Scott P. Rogers
Funkhouser Real Estate Group
540-578-0102  •  email
Brought to you by Scott P. Rogers, Funkhouser Real Estate Group, 540-578-0102, scott@HarrisonburgHousingToday.com
Brought to you by Scott P. Rogers, Funkhouser Real Estate Group, 540-578-0102, scott@HarrisonburgHousingToday.com
Wednesday, January 24, 2018
January Inventory

In 2014, 2015 and 2016 we started off the year with enough homes actively listed for sale to last us for right around six months -- or a bit longer.  This balance (a six month supply of housing inventory) is considered by many analysts to be an indicator of a balanced housing market.

Last year (2017) was quite different.  Inventory dropped 26% from 2016 to 2017 and sales rose 17%.  As you would, thus, expect - we started off last year (Jan 2017) in a slightly different spot, as shown above.

Which is, arguably, why we ended up seeing slightly FEWER home sales last year -- sales declined 4% in 2017 from 1309 to 1254.

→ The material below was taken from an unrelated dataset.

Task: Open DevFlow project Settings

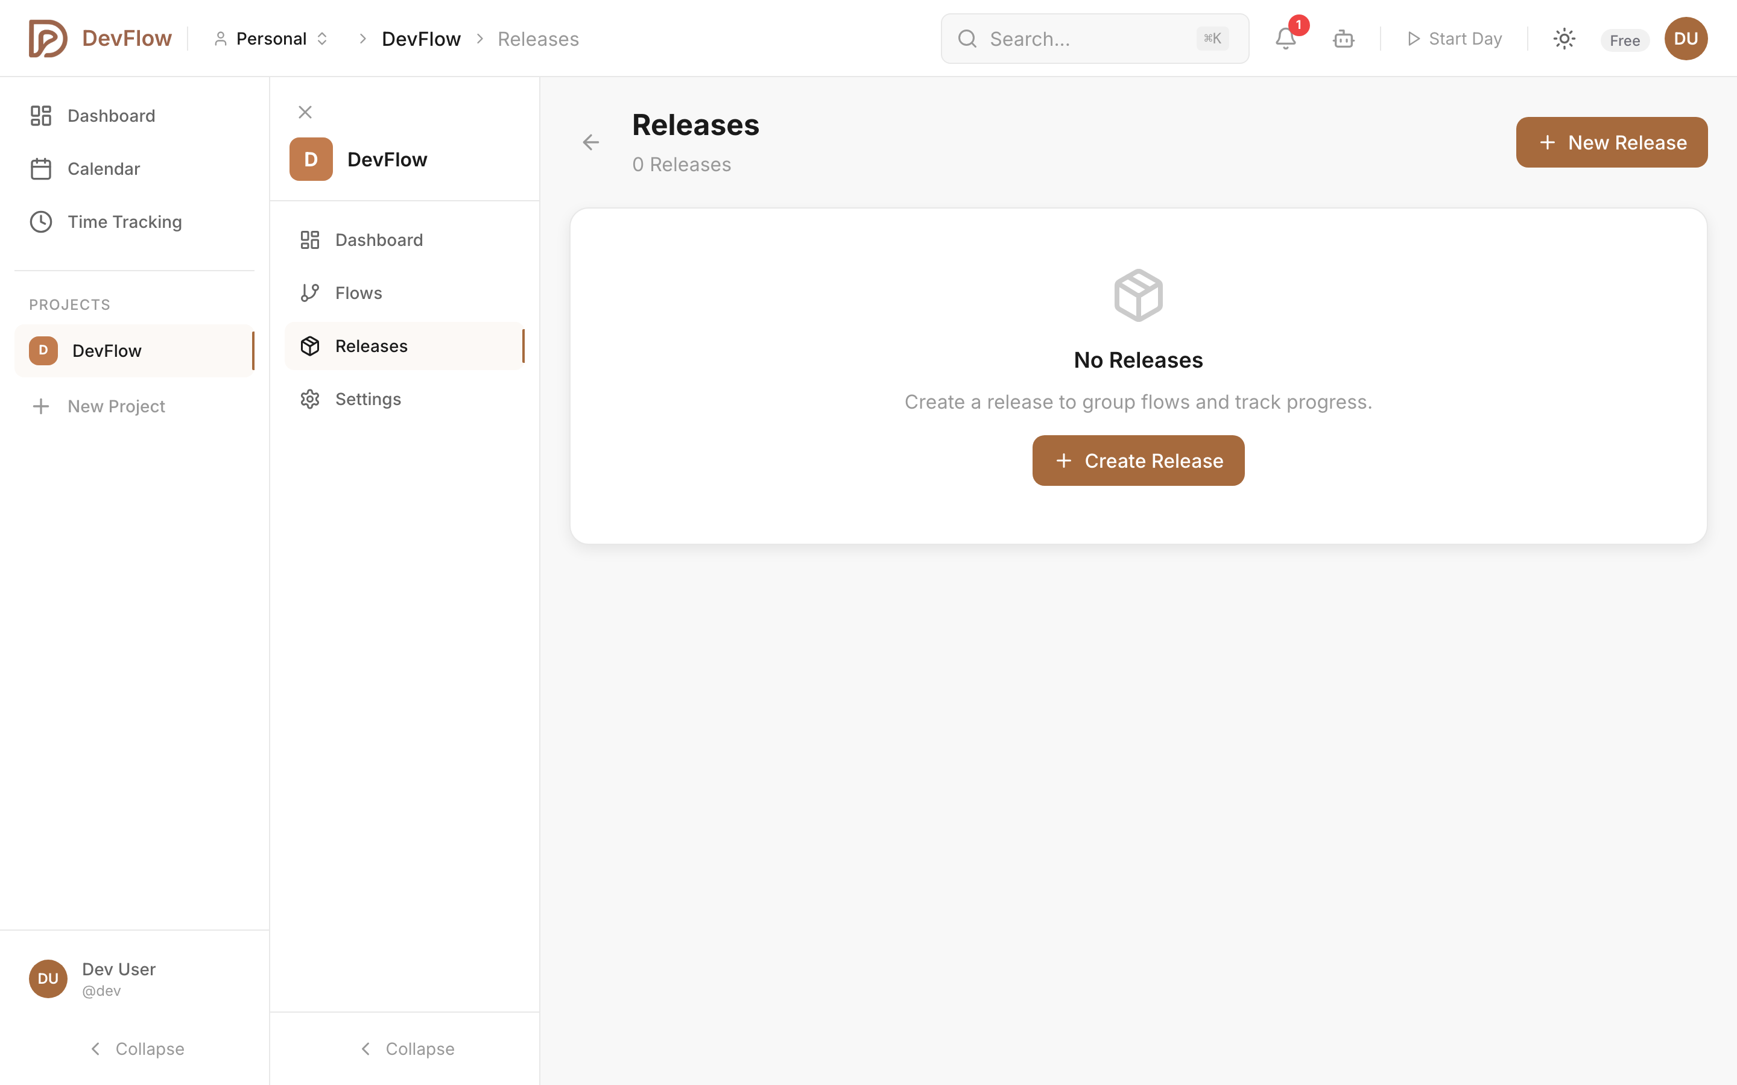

So, now, starting of 2018 -- are things any better?

No.

There are even FEWER homes for sale now than there were a year ago.  Inventory levels dropped another 32% between January 2017 and January 2018 -- and the current inventory of active listings (280 homes) will / would only last us 2.7 months -- as compared to that balance point of six months.

So, what then will this lead to in 2018?  I am predicting slightly fewer sales than last year -- and likely faster sales -- and at slightly higher prices.